● Task goal:
Your job is to print, exactly, the lines in the data below from the line with "The image size is (516, 445)." through the line with "The image size is (327, 600).", both included, and to omit any picture.

-=-=-=-=-

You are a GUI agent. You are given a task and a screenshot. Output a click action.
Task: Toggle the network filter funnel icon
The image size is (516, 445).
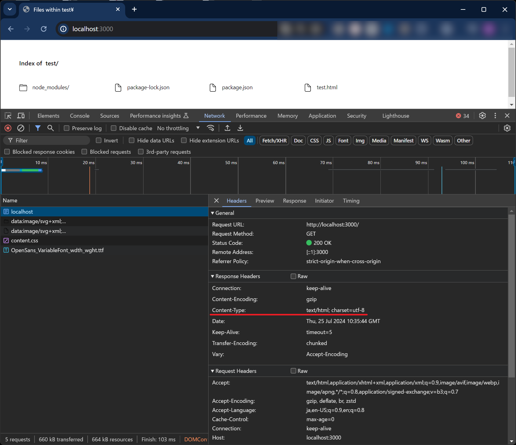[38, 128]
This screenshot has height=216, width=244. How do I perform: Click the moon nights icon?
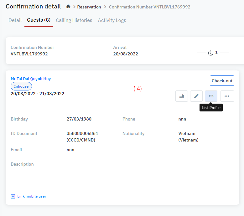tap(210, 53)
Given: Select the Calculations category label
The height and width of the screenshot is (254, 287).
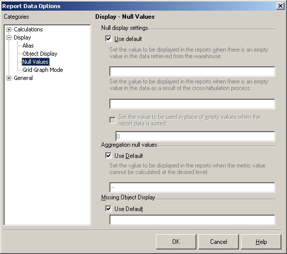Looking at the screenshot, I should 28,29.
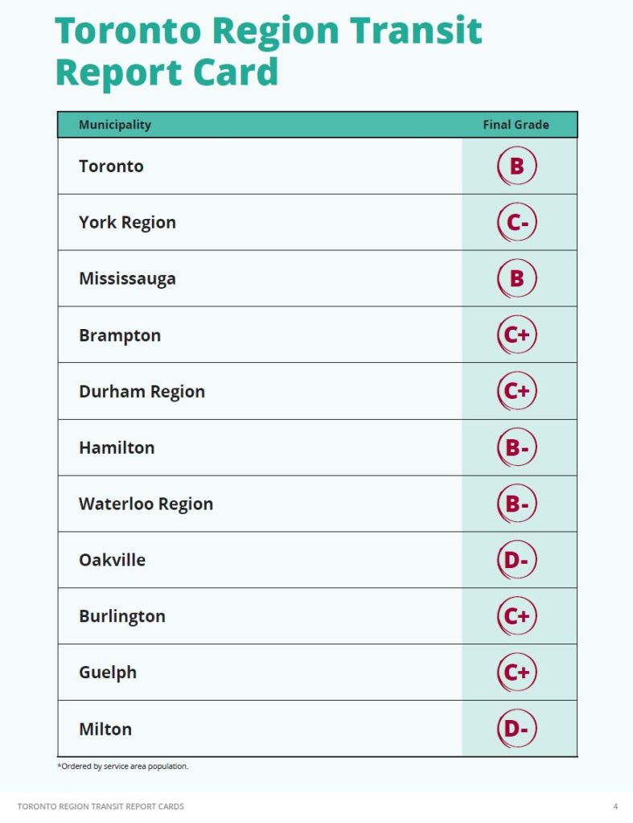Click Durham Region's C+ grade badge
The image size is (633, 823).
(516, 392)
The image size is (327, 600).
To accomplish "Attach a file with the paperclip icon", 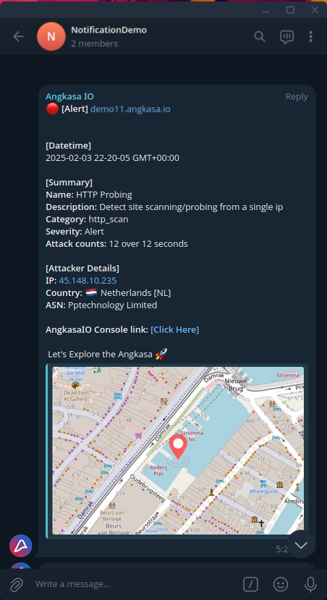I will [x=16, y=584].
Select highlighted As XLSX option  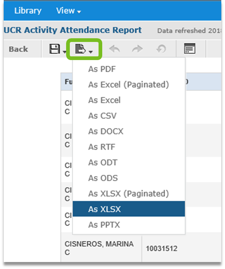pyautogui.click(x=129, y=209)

-=-=-=-=-

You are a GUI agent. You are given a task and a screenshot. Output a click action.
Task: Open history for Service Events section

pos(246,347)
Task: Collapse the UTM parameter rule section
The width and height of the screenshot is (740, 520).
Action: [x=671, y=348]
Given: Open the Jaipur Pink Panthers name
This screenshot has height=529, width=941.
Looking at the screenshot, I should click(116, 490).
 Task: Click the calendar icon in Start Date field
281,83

-=-=-=-=-

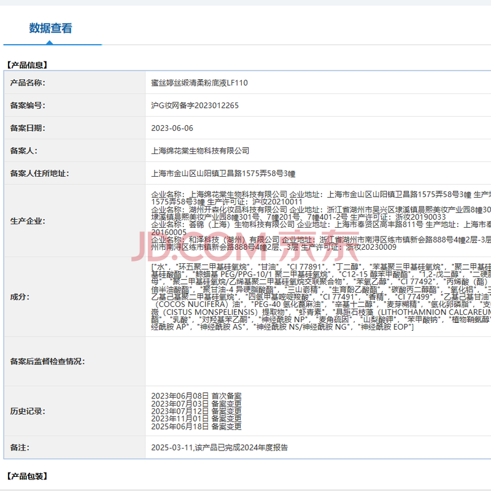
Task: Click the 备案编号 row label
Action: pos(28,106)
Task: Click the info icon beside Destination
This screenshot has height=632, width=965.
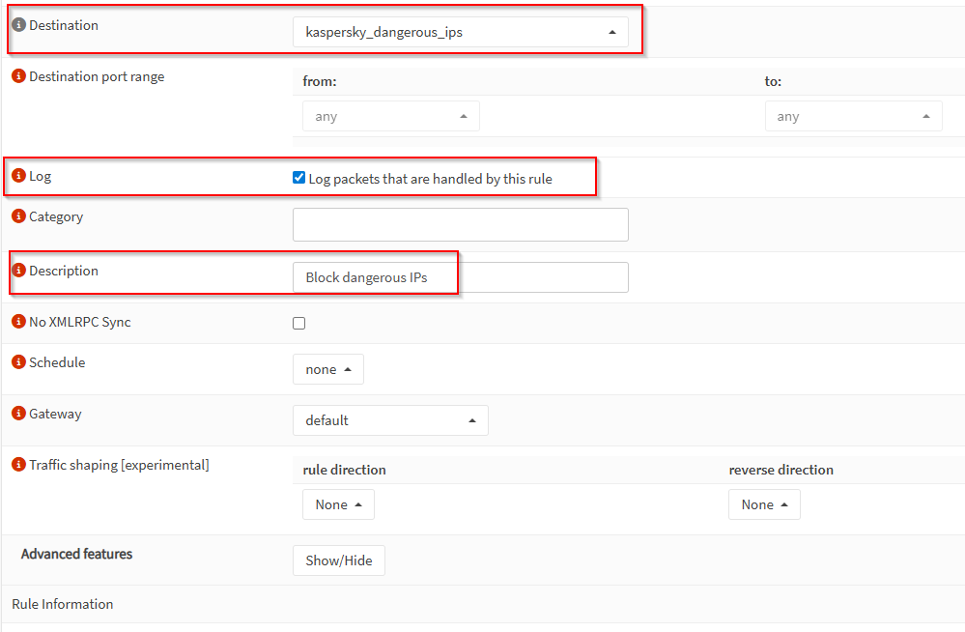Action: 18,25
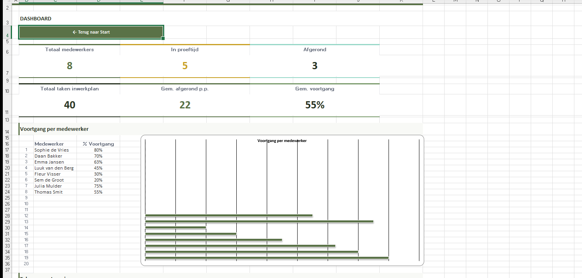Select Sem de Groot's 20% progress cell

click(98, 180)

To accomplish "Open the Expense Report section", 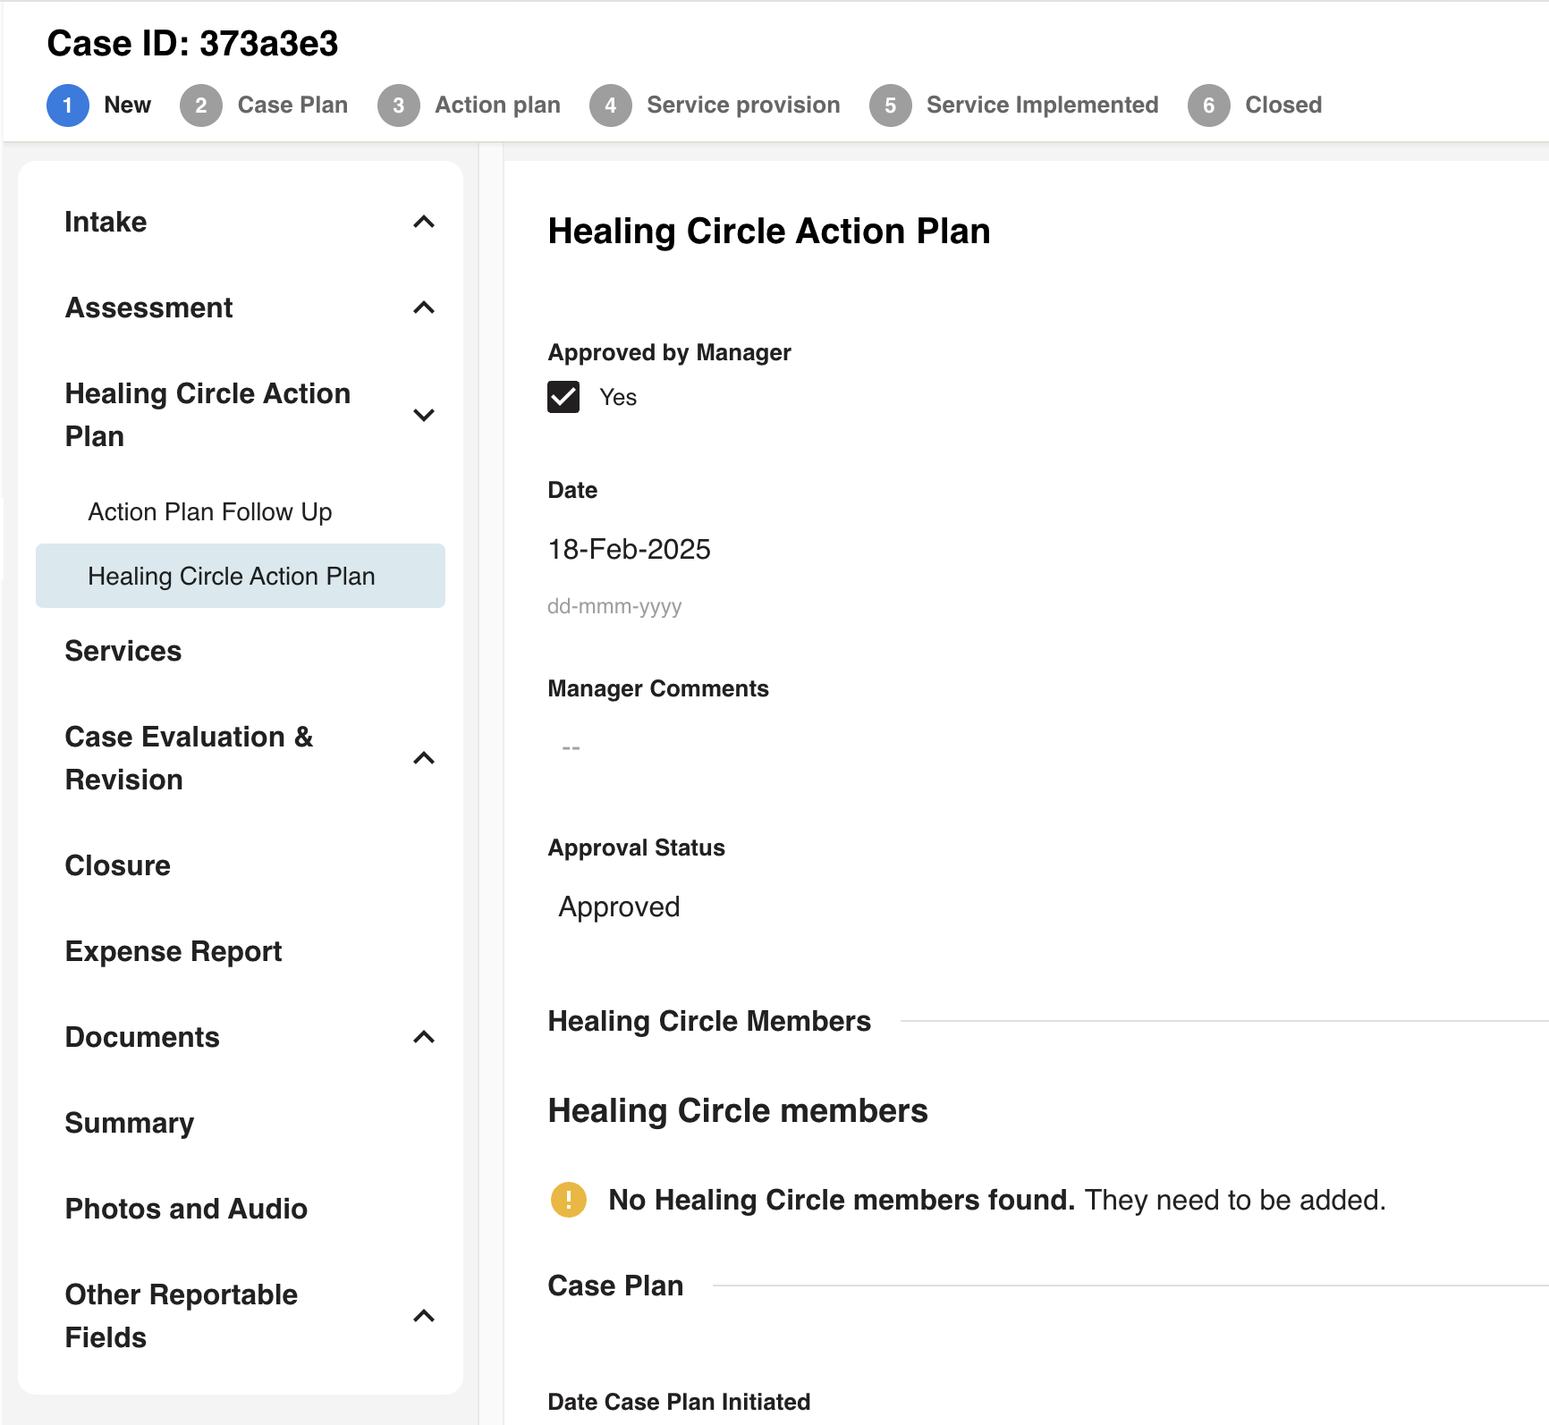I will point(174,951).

-=-=-=-=-

● Reply:
The image size is (516, 445).
[38, 128]
This screenshot has height=216, width=244. How do I perform: Click the moon nights icon?
tap(210, 53)
Given: Select the Calculations category label
The height and width of the screenshot is (254, 287).
Looking at the screenshot, I should 28,29.
Click Durham Region's C+ grade badge
The image size is (633, 823).
(516, 392)
The image size is (327, 600).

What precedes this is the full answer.